ORLANDO, Fla. (AP) -- A suspect in the fatal shooting of an Orlando police officer was captured Tuesday after a weeklong manhunt, authorities said.
The Orlando Police Department tweeted Tuesday night that 41-year-old Markeith Loyd was in custody, ending a manhunt that began with the Jan. 9 fatal shooting of Master Sgt. Debra Clayton outside a Wal-Mart store.
Local television stations showed Loyd had a bloodied face when a half-dozen officers and deputies took him into police headquarters.
Orlando Police Chief John Mina tweeted, "Captured and wearing Lt.

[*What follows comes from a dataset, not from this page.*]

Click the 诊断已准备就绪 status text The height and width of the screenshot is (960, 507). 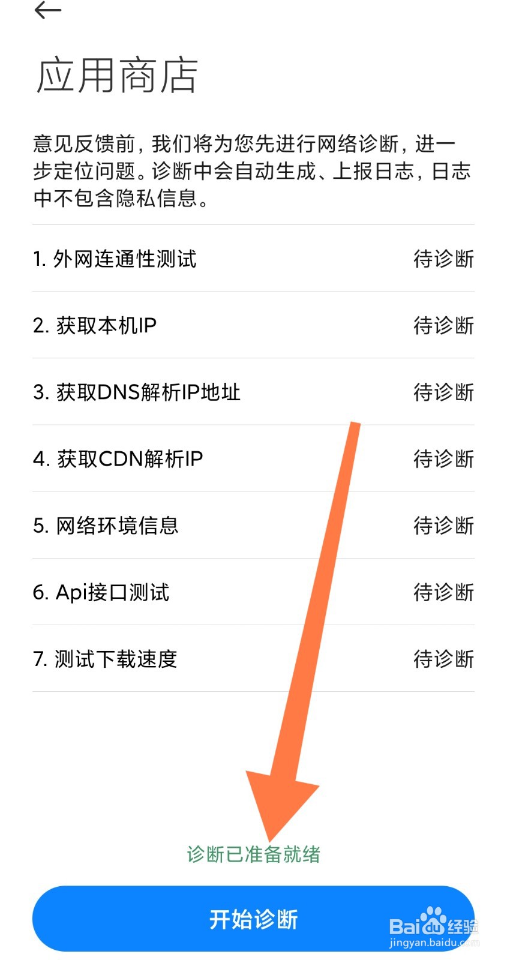pos(253,854)
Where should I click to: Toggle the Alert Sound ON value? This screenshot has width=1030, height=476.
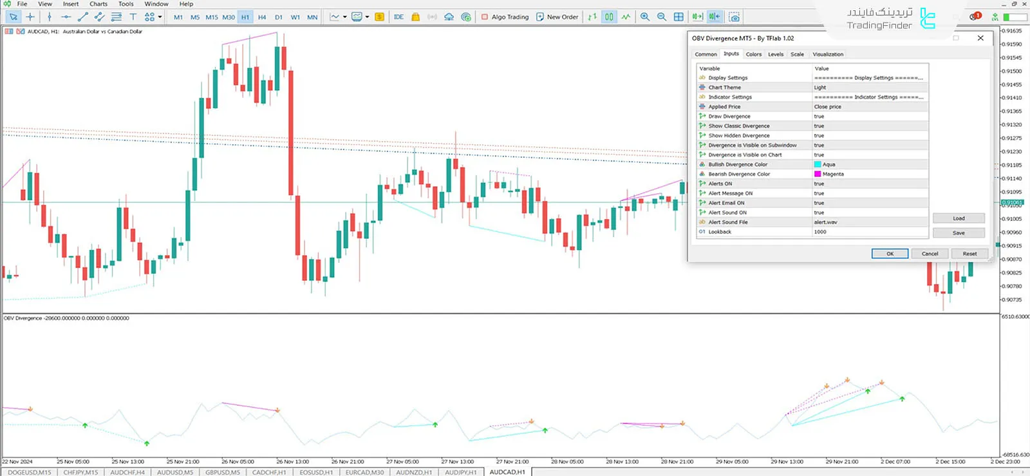point(869,213)
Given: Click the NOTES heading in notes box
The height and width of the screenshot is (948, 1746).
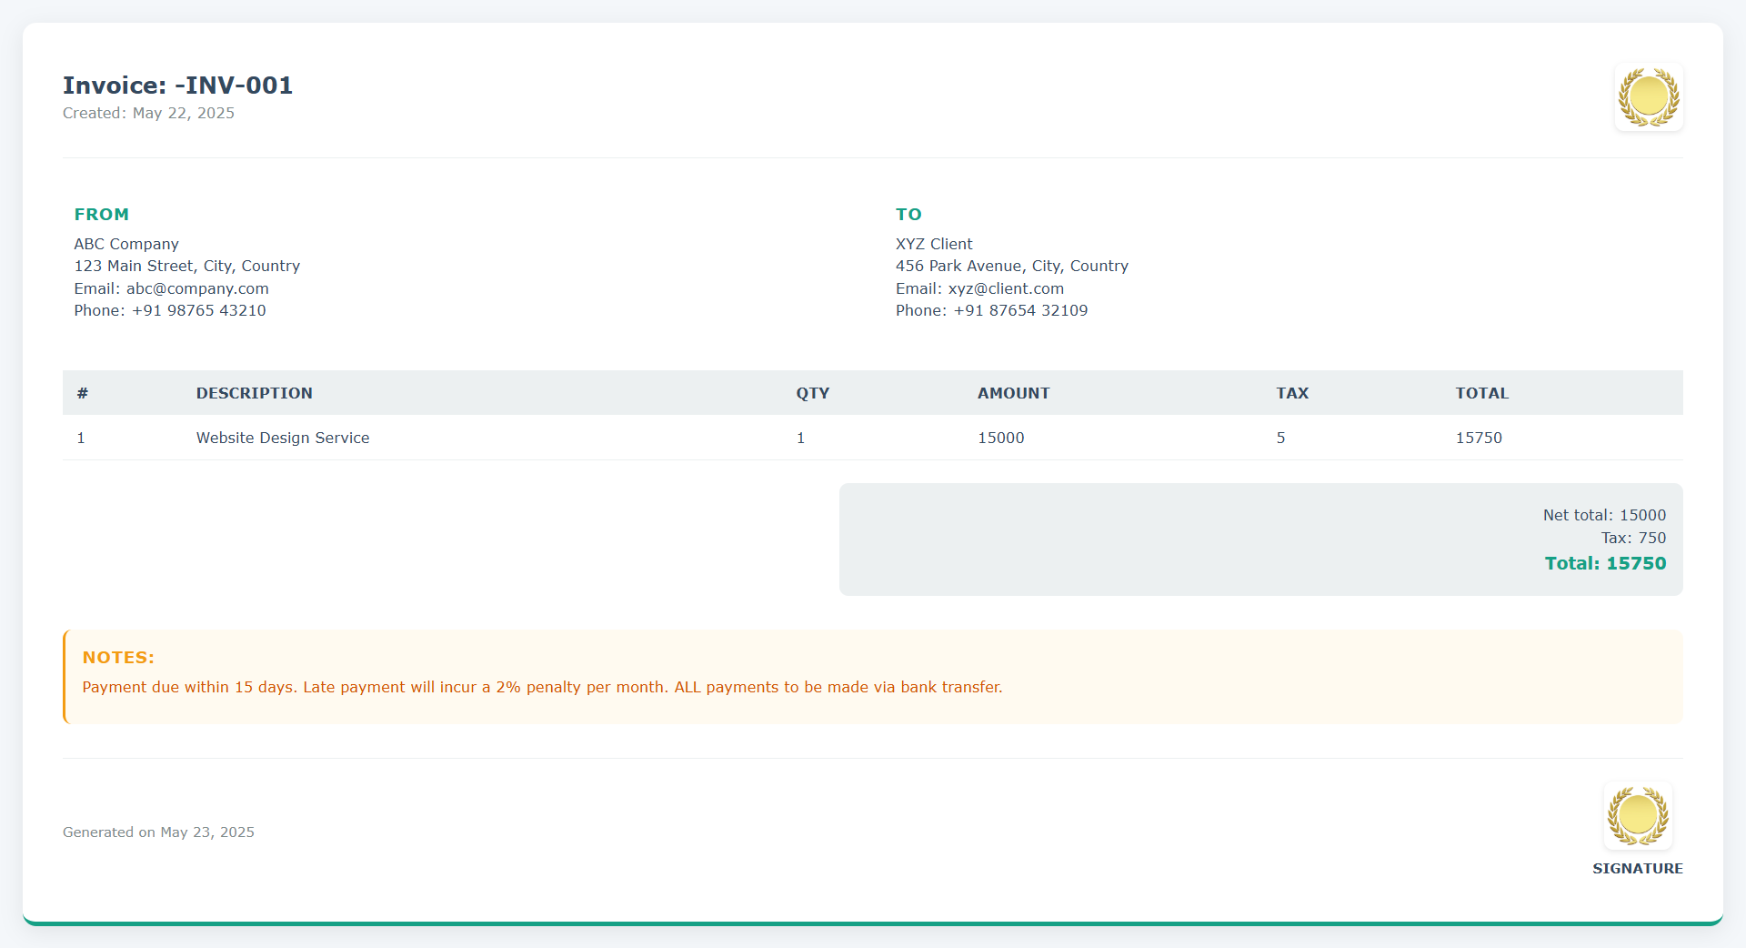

Debra Clayton's handcuffs." Clayton was promoted posthumously to the rank of lieutenant.
Before Clayton's shooting, authorities had sought Loyd for questioning in the killing of his pregnant ex-girlfriend last month.
While at the store, Clayton was tipped off that Loyd was in the area. She approached him in the parking lot and he filed multiple shots at her. Clayton returned fire but didn't hit him. She was wearing body armor, but was hit multiple times, Orlando Police Chief John Mina said.
A deputy then spotted Loyd fleeing in a vehicle and pursued him into a nearby apartment complex, where the suspect fired again, striking the deputy's SUV twice but missing the deputy, the sheriff's office said.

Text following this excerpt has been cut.